Waste Management, the nation's largest garbage company, sold or jettisoned 30 recycling facilities over the past few years and about 900 employees were affected. KeyBanc analyst Joe Box said in a note last week that the Dallas-based waste management behemoth "could shutter more in 2016 as low commodity prices are pressuring recycling profitability."
The recycling downturn is particularly dire in California, where falling commodity prices along with cuts to the state-subsidized recycling program have resulted in hundreds of redemption centers closing in the past year. Last month, rePlanet, one of the state's largest recyclers, announced it closed 191 centers across California. On its website, rePlanet blamed the cuts on a reduction in state fees, higher labor costs and "12 months of unprecedented declines in commodities pricing of aluminum and PET plastic."
"Recyclables as commodities fluctuate in value more than any other commodity out there," said Chaz Miller, director of policy and advocacy for the National Waste and Recycling Association, a trade group that represents private sector waste and recycling companies. "It's partially just the nature of them. They are sort of the tail end of the raw material chain."
Observers say the California situation was complicated by the recycling industry's reliance on processing plastics such as PET under the state's bottle law; they get a processing fee set by the state.
Last year, PET scrap exports sank 25 percent from a year earlier, with China — the biggest buyer in 2014 — reducing volumes by about 40 percent. The broader decline in recycled commodities also reflects the strengthening of the U.S. dollar.
PET scrap prices topped out around $500 per ton in 2011, and recently were around $200, or a decline of 60 percent, according to CalRecycle. Aluminum is down about 40 percent from its peak, while aggregated blend paper is still around 50 percent below its highest price.
Waste Management chief David Steiner told analysts last month during the company's fourth-quarter earnings conference call that average commodity recycling prices fell by 17.5 percent in 2015.

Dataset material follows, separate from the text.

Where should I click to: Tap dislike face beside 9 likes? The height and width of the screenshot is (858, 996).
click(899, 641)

"On the recycling commodity price front, 2016 has seen a continuation of the downward slide, and current prices are down $20 per ton, or 23 percent from January of 2015," he said. "These are levels that we have not seen in nearly seven years, since the 2009 recession."
Added Steiner, "We are committed to recycling and we will continue to work to change the business model to generate revenue that covers our processing costs and drive out operating expenses so that the business is sustainable over the long term."

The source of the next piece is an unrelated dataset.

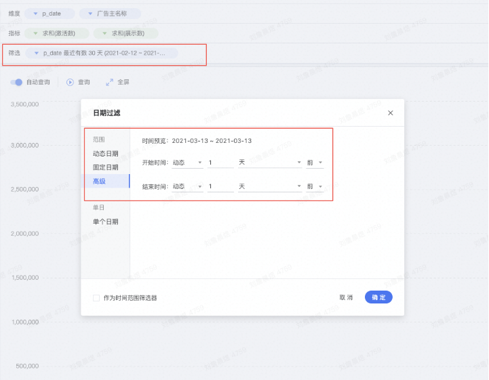Click the arrow icon on p_date filter pill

Republic Services, another major trash hauler with recycling operations, said on its fourth-quarter call last month that average commodity prices for all materials it handled at recycling facilities fell by 16 percent in the December quarter from the prior year. When excluding glass and organics, however, the average decline for commodities was 14 percent. As a commodity, glass has held up better but some trash haulers consider it a burden, or what Republic Services termed part of the "low value waste streams."
"Nobody wants the glass," said Michael Hoffman, a Stifel analyst covering environmental services. "I don't care if you're little or big."

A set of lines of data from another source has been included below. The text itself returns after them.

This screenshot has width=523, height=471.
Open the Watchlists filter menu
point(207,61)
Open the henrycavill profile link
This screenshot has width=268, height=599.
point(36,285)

Glass may be one of the worst things to recycle from the big garbage companies' perspective because of breakage at material recycling facilities where shards of glass can get into machines, cause breakdowns and raise processing costs. Also, there's other unwanted items such as dry cleaner bags and plastic shopping bags that get thrown into the curbside containers that can cause sorting equipment to jam and contribute to the overall residual waste problem.
Some of the big haulers are going back into their contracts with municipalities and starting to enforce the residual content clauses. Contracts typically contain clauses allowing no more than 15 percent residual content, or "non-program materials" (i.e., unrecoverable recyclables). Residual material exceeding contract terms can result in the companies billing back municipalities to recover some of the extra processing costs.
Analysts look for contracts with municipalities and terms of the contracts to be changing in the years to come.
Historically, municipalities have set a price for picking up garbage waste from homes, and the big haulers tended to do recycling essentially for little or nothing on top of the basic collection services. The haulers were able to resell the commodity materials from the items they collected and it served as a cash cow. Given the decline in commodity prices, though, the playing field changed and companies want to charge for the actual cost of picking up the trash.
"On the margin, what will happen with lower commodity [prices] is good long term for these companies," said Barclays analyst Jon Windham. "They will renegotiate the contracts and get a higher price on the municipal solid-waste pickup."
Windham believes the solid waste management industry is attractive despite headwinds from recycling. He said recycling revenue for the big players tends to be a small percentage of total revenues, adding that several trends are working in favor of the industry's long-term growth.
"These are safe-haven stocks. The vast majority of the revenue and the vast majority of the profit comes from picking up your trash and putting it in a landfill. And the only impact there on commodities is lower fuel costs. These names tend to outperform in a time of commodities decline."
Shares of the major trash haulers are trading at or near all-time highs and crushing the broader market averages. Year to date, industry leader Waste Management is up 7 percent through Tuesday's close and No. 2 Republic Services is ahead by 6 percent. Waste Connections, the industry's no. 3 hauler which in January agreed to merge with Progressive Waste, has seen its stock jump up 13 percent this year.